Сын… Мой сын от богини. Полубог, как ни крути. Он вырос вдали от меня, я ничего о нем не знаю. Мальчишка может меня не послушать и правильно сделает. Кто я ему? Человек, поучаствовавший в его зачатии. И все. Что он от меня получил, кроме дара жизни? Ничего! Ни божественных сил, ни удачливости…
Я прошел в храм. Сейчас тут было тихо и пусто – утреннее служение уже завершилось, вечернее еще не наступило. Даже послушники – и те не суетились, прибирая и подметая. Я бы один наедине с богами.
С богиней.
Смерть, как и положено, стояла по левую руку от изваяния Свентовида, задвинутая в нишу. Она всегда изображалась слева и чаще всего оставалась в полумраке. Мол, она здесь, но мы предпочитаем о ней не думать и не вспоминать в повседневной жизни. Но она была. И к ней, как правило, на четырехликом изваянии четырехликого божества был обращен лик Ратегаста, бога войны. Война и смерть – одно. Не зря боги послали именно Ратегаста, когда надо было остановить Смерть и избавить мир от ее порождения.
Вот именно, что «избавить»! Убить, уничтожить… а ведь это был грудной младенец. Правда, сейчас он вырос…

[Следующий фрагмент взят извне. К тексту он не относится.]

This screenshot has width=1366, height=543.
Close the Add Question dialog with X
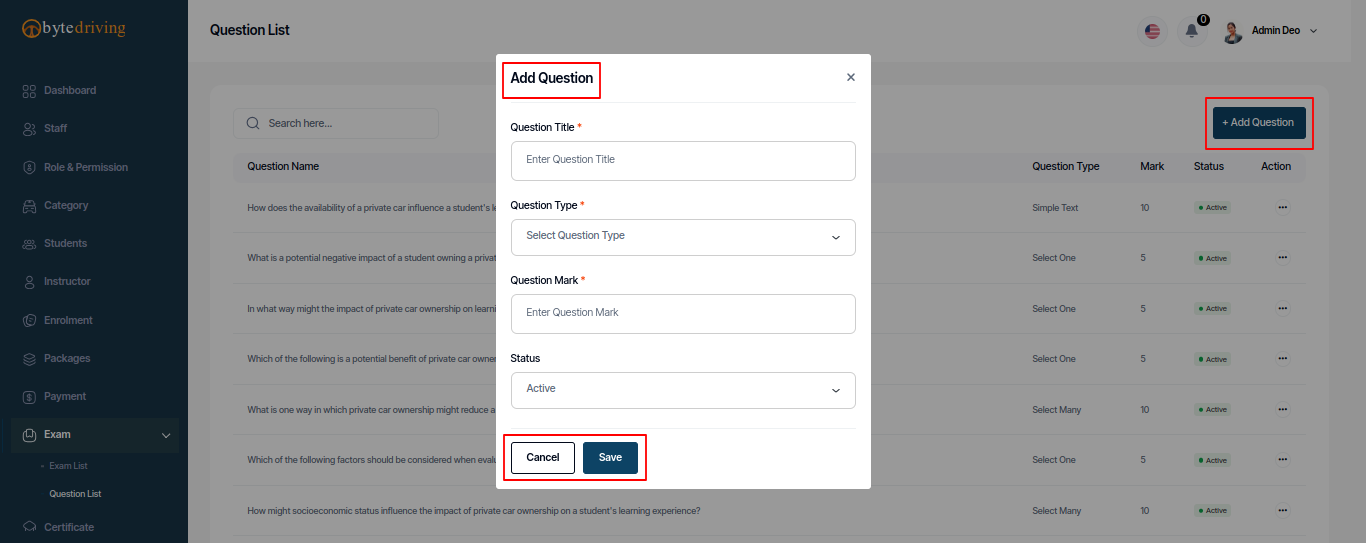pyautogui.click(x=851, y=77)
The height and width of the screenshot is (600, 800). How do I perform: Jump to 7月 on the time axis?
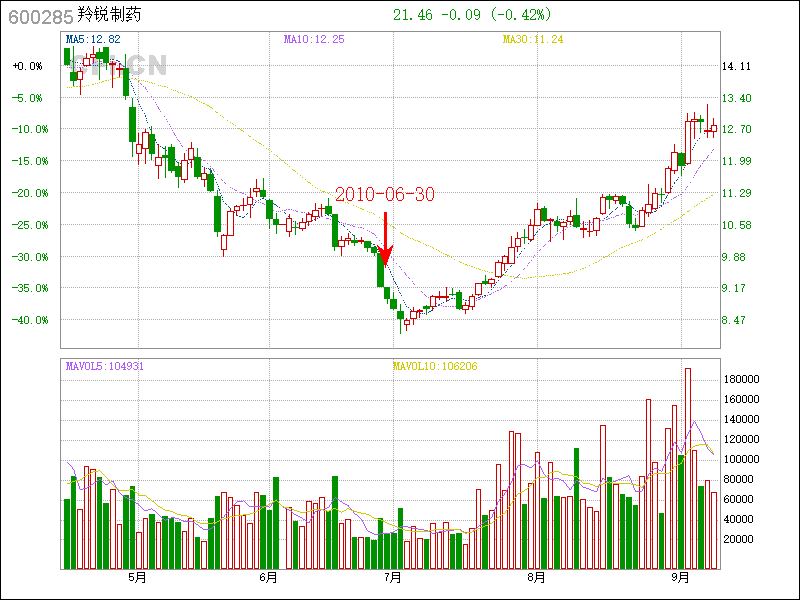tap(393, 578)
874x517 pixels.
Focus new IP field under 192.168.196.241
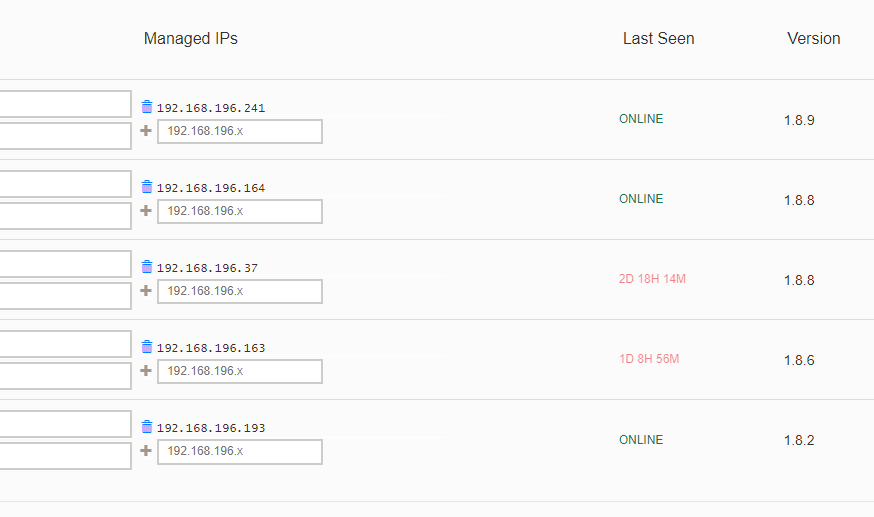coord(240,131)
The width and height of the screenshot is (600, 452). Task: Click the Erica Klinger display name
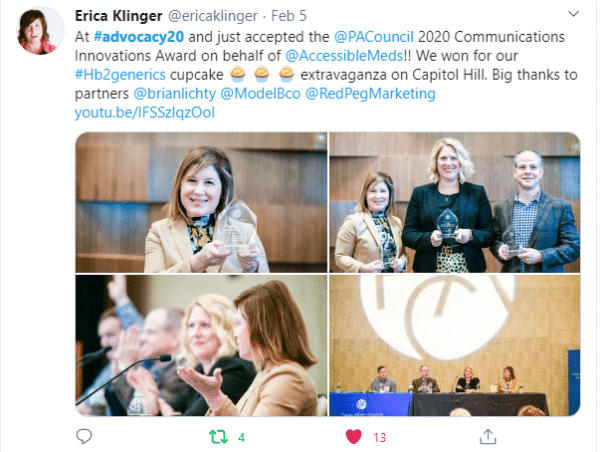[119, 16]
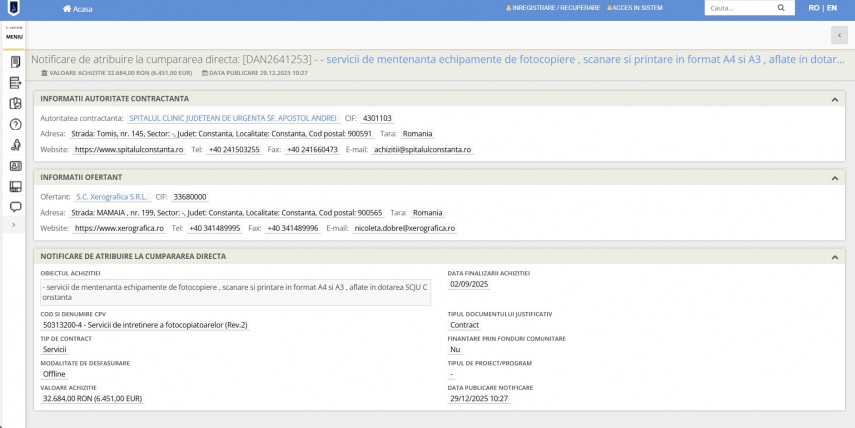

Я тихо опустился на колени перед изваянием Смерти, дотронулся рукой до кончика ее сандалии под одеянием. Надо было что-то сказать, но слова не шли на ум. Что я могу сказать матери, чей сын готов потопить мир в крови? Тем более что это был и мой сын… Могу ли я вообще тут принимать чью-то сторону? Не должно ли мне вообще уйти?
- Я не знаю, что делать, - прошептал вслух. – Я разрываюсь на части. Твой сын… он ведь и мой сын… Он идет по земле. Он пока еще только начинает свой путь, но этот путь уже усеян трупами и полит кровью. Анджелин Мас… он мой названный брат. Его первенец Вайвор… я помню его мальчишкой. Он приезжал сюда, на снем, я видел его и говорил с ним… а теперь его нет. Как нет многих и многих… и погибнут еще люди. Погибнет весь мир… Сейчас он еще в начале пути, но куда его заведет тропа из крови и смерти? Не к концу ли времен?